In the beginning the humble Land Rover was a straightforward beast of burden, designed as an unbustable work horse largely for farming communities. Its body was aluminium, not because it was light and rot-resistant, but because as the forces scrapped their equipment after the war, it was the cheapest and most plentiful of all relevant and available materials. And it was built with perpendicular bodywork, not primarily to reduce approach and departure angles, but to minimise tooling costs: the car was seen entirely as a stop gap, a quick fix reply to the storming success of the Willys Jeep while its designers came up with a more permanent solution. Which never materialised.

The original centre-steer prototype

But the simplicity and pragmatism behind its design was the same reason that over time it developed a following far beyond its original design remit. Predictably enough the military showed an interest but so too would the fire services, police forces and ambulance crews, not just here, but right around the world. It became the world’s most versatile vehicle, made popular because it could turn from a closed car to a pick up truck for the turn of a few bolts. But it became loved because it was so utterly dependable.

Mine is now 33 years old and – despite any number of running repairs en route – to this day has not yet failed to complete a journey. And while that’s a source of considerable pride to me, to people living in the Australian outback, or sub-Saharan Africa, it was more a matter of life or death. The Land Rover was so simple that even if it did fail to proceed, so long as you could coax or tow it to the next village, it could almost invariably be persuaded to continue its journey by even the least accomplished mechanic with the most minimal tools.

Of course the Japanese eventually called time on that particular game with their far more sophisticated yet still more durable offerings, to the point that today you might feel lucky to see one Defender for every hundred Toyotas or Nissans you find in the world’s more inhospitable climes, but did that spell the end for Land Rover’s most loyal servant? It did not. Instead it just appealed to others instead.

When my Land Rover came into our family it was simply and exclusively because my father wanted his three idiot sons to learn to drive in the slowest, strongest car on sale. That it was also rather difficult to drive and therefore made anything else we might chance across seem something of a doddle by comparison was an unexpected bonus. The idea of such a car actually seeming cool was utterly laughable.

Except cool it became. I have a friend who lives in the middle of London, has no interest in cars and puts up with a noisy, rattly, uncomfortable Defender as his daily driver because there is literally no other car in which he’d rather be seen. Back in the days when the environmentalists were leaving abusive messages for owners of so-called ‘Chelsea tractors’, Defenders were always left untouched.

The reason why is the same reason it has been in production these past 67 years and the reason why Land Rover messes with the formula at its very considerable peril. With the possible exception of the Ariel Atom, the Defender is the most honest car on sale, more honest than a Fiat Panda or a Ferrari F12. It has no pretence, it is form following function at such a distance you’d need the Hubble space telescope to see one from the other. The only reason it is not utterly authentic is that you cannot qualify the word ‘authentic’.
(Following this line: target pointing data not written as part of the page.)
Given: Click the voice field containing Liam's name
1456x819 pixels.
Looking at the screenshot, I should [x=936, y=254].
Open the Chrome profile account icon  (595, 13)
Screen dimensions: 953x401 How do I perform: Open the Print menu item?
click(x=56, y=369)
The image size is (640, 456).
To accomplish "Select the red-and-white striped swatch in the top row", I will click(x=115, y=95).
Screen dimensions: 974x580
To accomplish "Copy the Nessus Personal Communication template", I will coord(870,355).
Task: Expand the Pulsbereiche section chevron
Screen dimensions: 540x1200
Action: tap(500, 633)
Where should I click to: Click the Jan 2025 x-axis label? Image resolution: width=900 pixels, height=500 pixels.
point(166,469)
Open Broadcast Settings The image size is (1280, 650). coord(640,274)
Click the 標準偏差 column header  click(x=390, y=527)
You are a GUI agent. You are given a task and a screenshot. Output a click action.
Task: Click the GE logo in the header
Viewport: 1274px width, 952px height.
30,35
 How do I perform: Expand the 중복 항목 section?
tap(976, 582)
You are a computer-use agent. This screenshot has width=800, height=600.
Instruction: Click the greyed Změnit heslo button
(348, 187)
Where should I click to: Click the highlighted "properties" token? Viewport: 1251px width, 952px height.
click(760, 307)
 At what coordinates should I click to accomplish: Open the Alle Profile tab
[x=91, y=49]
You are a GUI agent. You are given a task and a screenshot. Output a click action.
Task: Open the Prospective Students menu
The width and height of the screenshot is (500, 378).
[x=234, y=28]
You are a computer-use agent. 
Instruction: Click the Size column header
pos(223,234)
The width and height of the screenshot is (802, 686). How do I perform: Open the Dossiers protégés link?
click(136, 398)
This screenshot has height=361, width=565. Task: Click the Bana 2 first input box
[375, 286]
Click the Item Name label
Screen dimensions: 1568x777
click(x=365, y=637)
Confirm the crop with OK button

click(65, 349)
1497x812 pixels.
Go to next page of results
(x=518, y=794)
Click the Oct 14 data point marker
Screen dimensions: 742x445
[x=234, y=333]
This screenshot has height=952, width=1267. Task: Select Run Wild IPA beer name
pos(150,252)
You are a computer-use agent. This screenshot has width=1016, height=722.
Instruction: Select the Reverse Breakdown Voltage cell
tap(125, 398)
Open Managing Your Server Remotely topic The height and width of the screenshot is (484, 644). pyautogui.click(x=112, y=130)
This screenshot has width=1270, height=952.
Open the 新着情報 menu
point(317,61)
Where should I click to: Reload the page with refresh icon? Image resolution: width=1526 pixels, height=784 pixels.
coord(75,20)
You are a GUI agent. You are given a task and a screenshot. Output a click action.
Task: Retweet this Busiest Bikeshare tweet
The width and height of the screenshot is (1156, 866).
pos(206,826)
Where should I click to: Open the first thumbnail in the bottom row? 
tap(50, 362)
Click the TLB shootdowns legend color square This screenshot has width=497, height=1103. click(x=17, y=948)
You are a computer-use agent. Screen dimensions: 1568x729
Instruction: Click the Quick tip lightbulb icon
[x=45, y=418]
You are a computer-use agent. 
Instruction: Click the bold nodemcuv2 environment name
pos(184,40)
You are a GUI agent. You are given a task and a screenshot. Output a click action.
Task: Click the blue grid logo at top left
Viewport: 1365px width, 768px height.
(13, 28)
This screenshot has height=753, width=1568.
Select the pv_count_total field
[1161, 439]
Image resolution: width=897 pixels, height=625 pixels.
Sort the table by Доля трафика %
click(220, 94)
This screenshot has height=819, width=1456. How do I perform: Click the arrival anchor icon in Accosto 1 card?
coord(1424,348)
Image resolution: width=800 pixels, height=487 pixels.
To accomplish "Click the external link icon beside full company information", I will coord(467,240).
One more thing. If you talk to Land Rover’s off-roading experts today and ask them which car they’d take when the going got really rough, I believe every one of them would name the Defender and so would I. I can recall being out in snow so deep that the only reason I knew which way the road went was because that was the only part of the landscape that didn’t have trees sticking out of it.

So rest in peace Land Rover Defender, for you have earned your retirement many times over. As for its replacement, there is clearly a massive opportunity and an equally vast risk. I just pray that Land Rover makes no attempt to appeal to current fashionable thinking, because the only way to get a car to stay on sale for as much time as the Defender and its forebears, is to make it timeless.

And what a statement for Land Rover that would make: it could make its Range Rovers and Discoverys ever more posh, chintzy and expensive because people would understand the company had not lost touch with its roots, and still knew how to build the kind of car upon which its reputation was originally built. That is precisely why Porsche still builds cars like the 911 GT3 RS – ultimately they help sell Cayennes and that is why the new Defender must be very simple, very strong and more fit for purpose than any all new car launched by Land Rover since, well, 1948.